Extracted data entries:
Segment Open

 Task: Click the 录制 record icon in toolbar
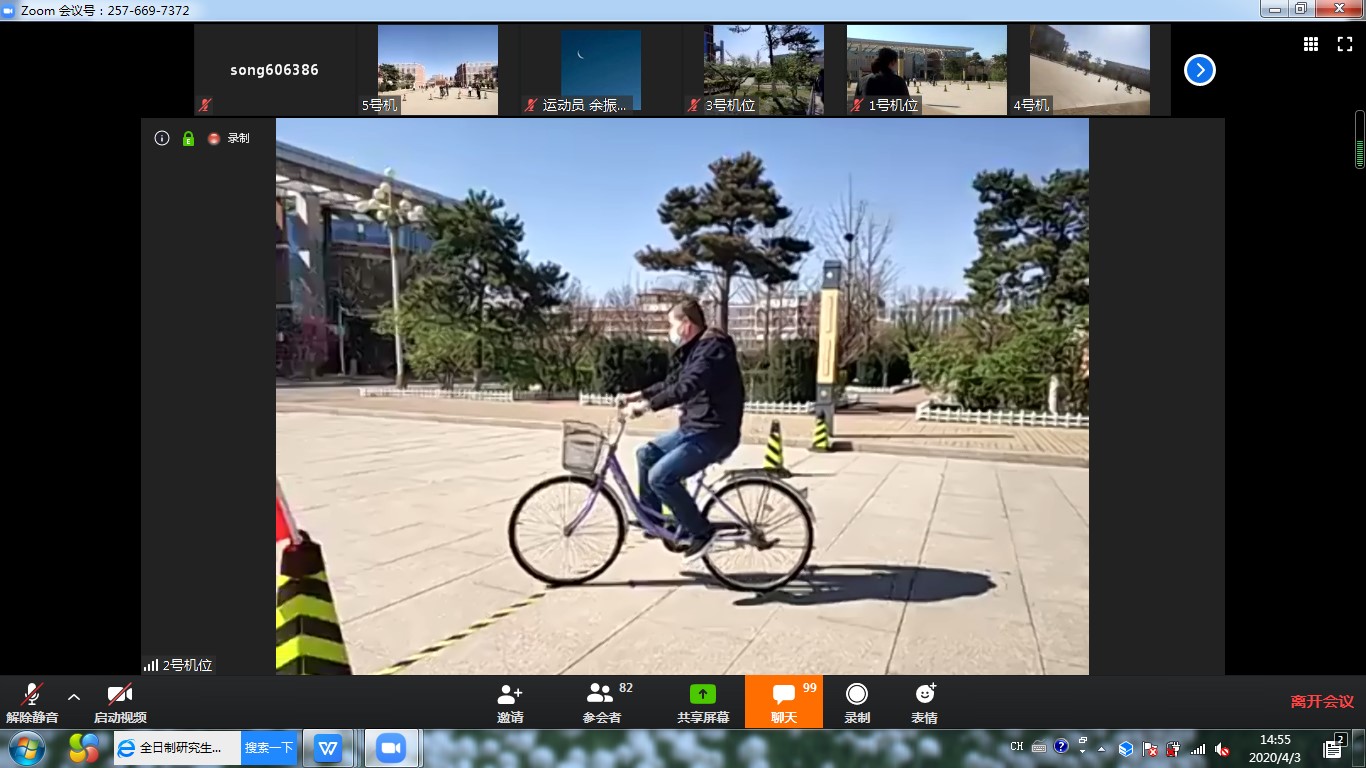point(857,695)
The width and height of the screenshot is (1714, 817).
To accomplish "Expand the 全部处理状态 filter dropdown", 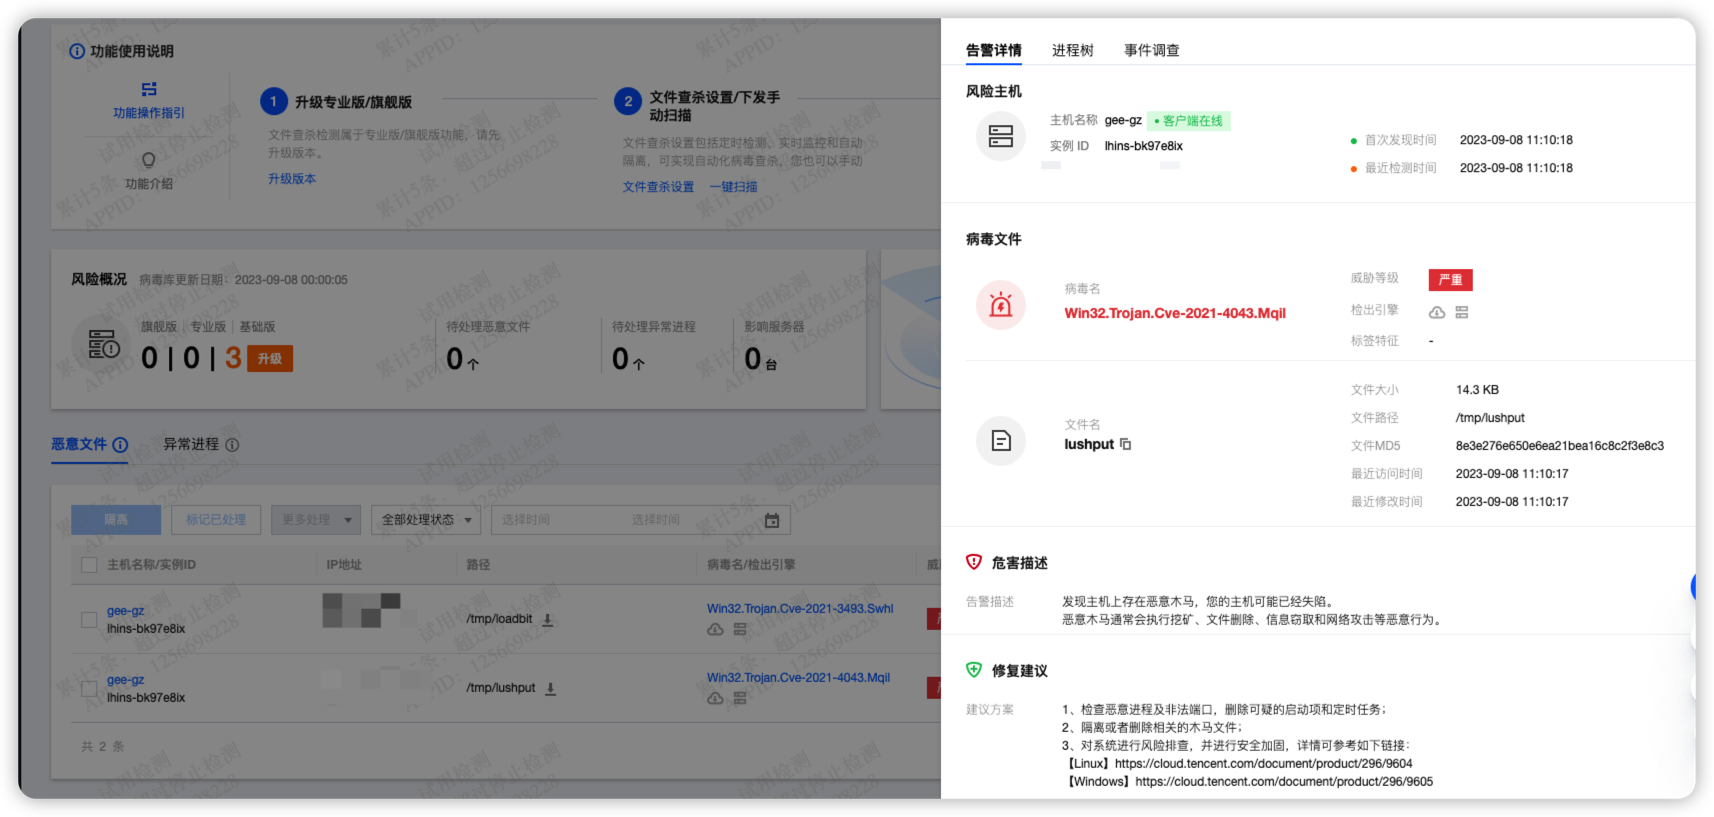I will pos(426,520).

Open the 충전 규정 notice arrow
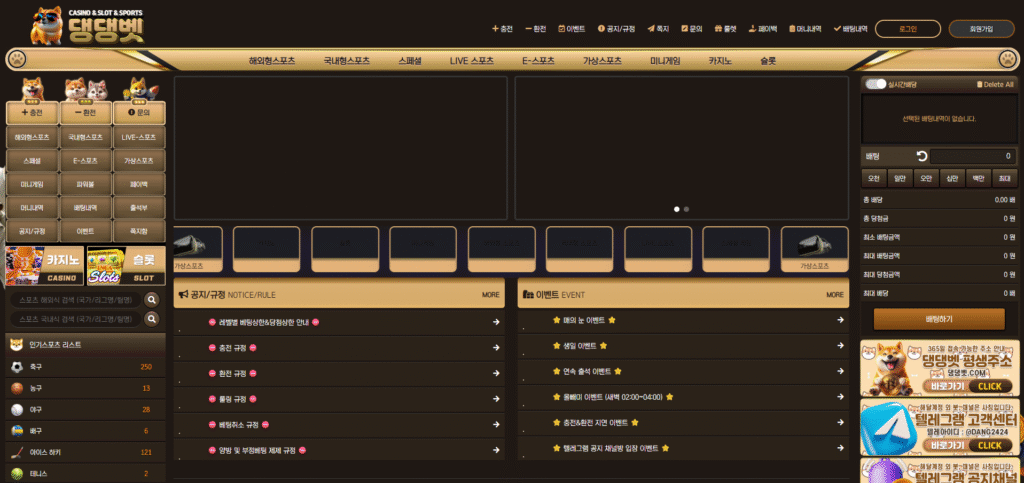coord(496,347)
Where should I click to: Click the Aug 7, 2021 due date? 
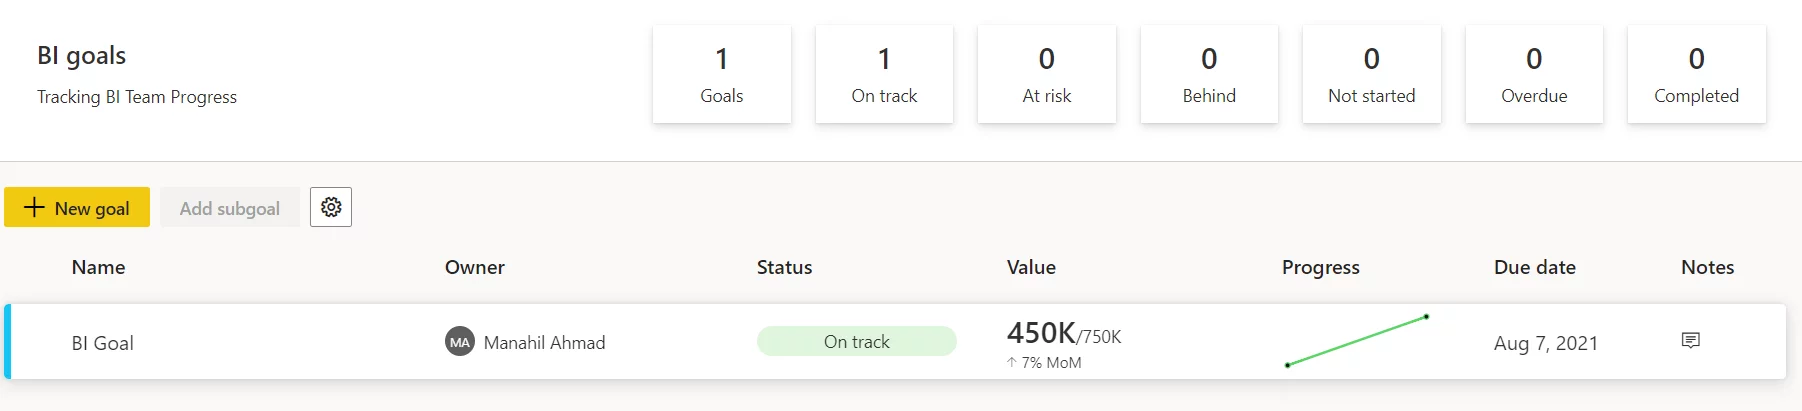[x=1546, y=343]
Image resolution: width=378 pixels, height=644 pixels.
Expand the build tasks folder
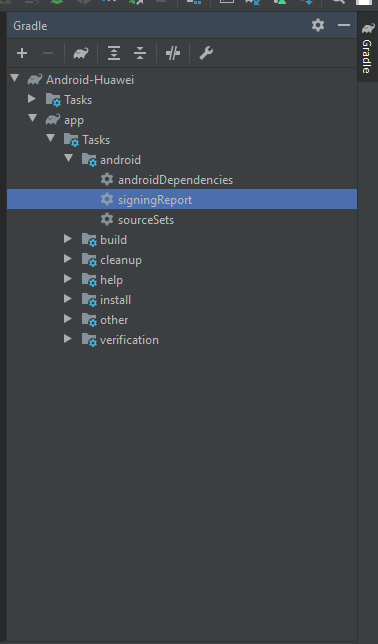(x=68, y=239)
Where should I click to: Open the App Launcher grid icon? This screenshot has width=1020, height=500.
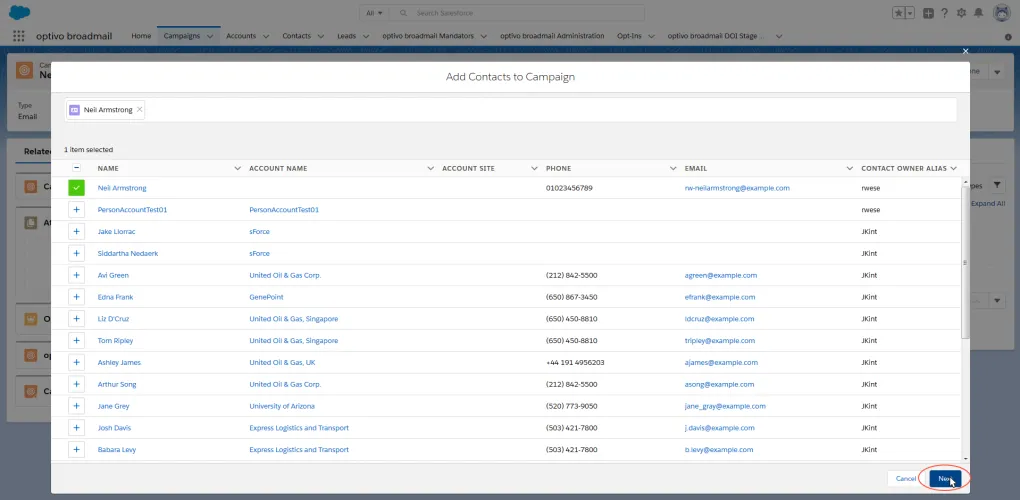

Segment Closed

■ TASK PROMPT ■
Please state how many lines in the entries above include the word "width", giving only the number.

■ ANSWER AREA ■
3